* WHAT THE TASK ASKS
Apart from the pictures, every line below is to be set down exactly.

[Stored data]

▬▬▬▬▬▬

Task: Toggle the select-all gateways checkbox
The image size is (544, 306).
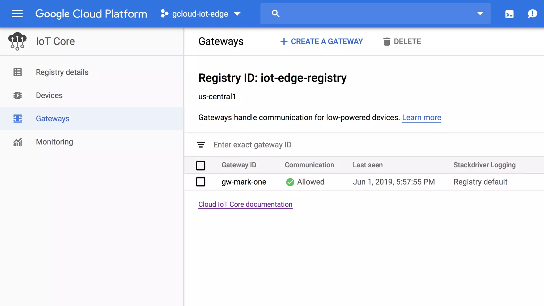Action: coord(201,165)
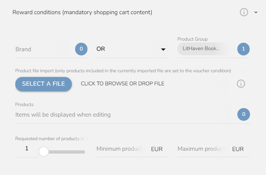Click the CLICK TO BROWSE OR DROP FILE area
266x175 pixels.
(x=123, y=84)
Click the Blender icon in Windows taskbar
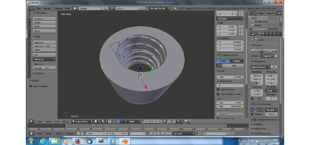 pos(125,141)
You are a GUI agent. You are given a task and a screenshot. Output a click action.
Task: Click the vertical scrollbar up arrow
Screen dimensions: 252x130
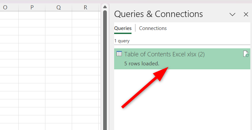pos(105,7)
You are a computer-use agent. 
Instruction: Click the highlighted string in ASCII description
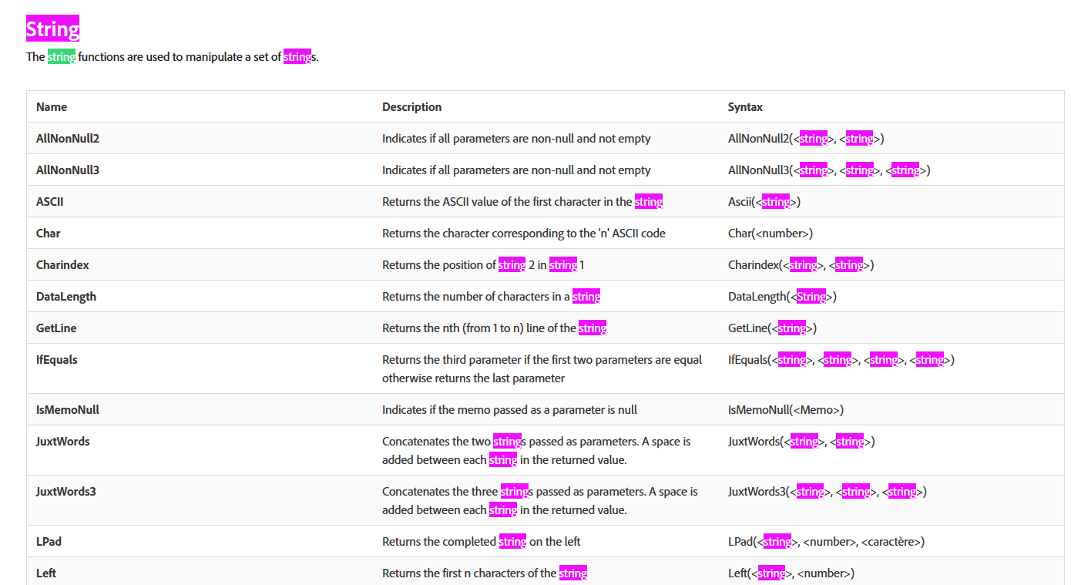tap(648, 201)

▬▬▬▬▬▬

* ANSWER BOX
Task: Toggle the select-all gateways checkbox
The image size is (544, 306).
Action: coord(201,165)
Click the CLICK TO BROWSE OR DROP FILE area
266x175 pixels.
(x=123, y=84)
Click the Blender icon in Windows taskbar
 pos(125,141)
You are a GUI agent. You are given a task and a screenshot. Output a click action.
Task: Click the vertical scrollbar up arrow
Screen dimensions: 252x130
pos(105,7)
You are a computer-use agent. 
Instruction: Click the highlighted string in ASCII description
tap(648, 201)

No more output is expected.